Now, in this industry-sponsored, randomized clinical trial, 44 healthy volunteers received one of four treatments: MFX alone (once daily for 5 days), MFX + DAV132 (thrice daily for 7 days), DAV132 alone, or an inactive treatment similar to DAV132 (control).
Compared with the MFX-only group, fecal concentrations of MFX were decreased >99% in those on MFX + DAV132. Plasma concentrations of MFX in those on DAV132 were the same as those on MFX alone. Intestinal microbiome richness decreased to 54.6% of baseline at day 6 in volunteers who received only MXF. With coadministration of DAV132, this decrease was attenuated to values close to controls. The abundance of metagenomic species in the feces was decreased in those on MFX alone compared with the other groups. No adverse effects related to DAV132 were reported.

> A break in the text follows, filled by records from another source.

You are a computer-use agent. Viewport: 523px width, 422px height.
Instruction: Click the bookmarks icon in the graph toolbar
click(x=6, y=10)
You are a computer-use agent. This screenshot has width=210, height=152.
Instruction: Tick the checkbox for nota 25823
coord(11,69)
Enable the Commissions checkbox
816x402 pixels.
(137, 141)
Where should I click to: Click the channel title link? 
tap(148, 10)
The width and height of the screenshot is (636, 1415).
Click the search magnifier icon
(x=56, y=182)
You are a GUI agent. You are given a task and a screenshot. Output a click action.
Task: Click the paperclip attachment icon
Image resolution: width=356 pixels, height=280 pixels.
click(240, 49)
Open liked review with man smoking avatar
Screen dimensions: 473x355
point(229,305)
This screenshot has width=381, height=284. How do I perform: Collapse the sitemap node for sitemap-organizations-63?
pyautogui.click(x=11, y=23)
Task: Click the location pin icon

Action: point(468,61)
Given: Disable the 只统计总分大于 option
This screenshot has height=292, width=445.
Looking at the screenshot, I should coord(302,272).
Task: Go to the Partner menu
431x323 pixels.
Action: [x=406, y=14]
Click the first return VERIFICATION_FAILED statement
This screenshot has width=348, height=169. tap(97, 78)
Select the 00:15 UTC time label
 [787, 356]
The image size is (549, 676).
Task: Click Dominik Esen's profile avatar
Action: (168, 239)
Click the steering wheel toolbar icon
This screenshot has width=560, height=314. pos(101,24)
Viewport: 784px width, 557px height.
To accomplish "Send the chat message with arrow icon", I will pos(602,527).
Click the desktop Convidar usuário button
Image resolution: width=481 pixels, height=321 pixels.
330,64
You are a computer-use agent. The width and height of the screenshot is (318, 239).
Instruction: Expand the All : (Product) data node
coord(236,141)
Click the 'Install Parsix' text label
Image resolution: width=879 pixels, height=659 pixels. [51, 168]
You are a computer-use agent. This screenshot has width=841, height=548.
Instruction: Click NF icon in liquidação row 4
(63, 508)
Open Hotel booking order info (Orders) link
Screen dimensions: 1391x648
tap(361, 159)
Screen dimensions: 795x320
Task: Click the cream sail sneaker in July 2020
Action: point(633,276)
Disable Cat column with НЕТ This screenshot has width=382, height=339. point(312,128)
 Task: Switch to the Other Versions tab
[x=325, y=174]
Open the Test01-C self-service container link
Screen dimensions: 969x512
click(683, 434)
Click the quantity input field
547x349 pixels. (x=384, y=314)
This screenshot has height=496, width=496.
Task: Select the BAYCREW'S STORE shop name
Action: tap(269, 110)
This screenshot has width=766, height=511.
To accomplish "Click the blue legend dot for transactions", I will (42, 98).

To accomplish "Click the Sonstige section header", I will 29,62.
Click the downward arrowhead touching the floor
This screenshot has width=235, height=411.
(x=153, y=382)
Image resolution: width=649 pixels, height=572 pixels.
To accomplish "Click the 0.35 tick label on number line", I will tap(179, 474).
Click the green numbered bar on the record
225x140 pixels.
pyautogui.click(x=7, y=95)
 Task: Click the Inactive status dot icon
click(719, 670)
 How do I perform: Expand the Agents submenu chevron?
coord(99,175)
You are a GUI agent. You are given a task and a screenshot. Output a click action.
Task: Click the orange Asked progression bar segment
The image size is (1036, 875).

de Gunzburg J et al. Protection of the human gut microbiome from antibiotics. J Infect Dis 2018 Jan 30; 217:628. (https://doi.org/10.1093/infdis/jix604)
Comment
In this small study, coadministration of a proprietary activated charcoal product resulted in reduced gut antibiotic levels without affecting plasma pharmacokinetics and appeared to preserve the intestinal microbiome. Because systemically administrated antibiotics also affect the intestinal microbiome, it would be interesting to see how DAV132 performs under these circumstances.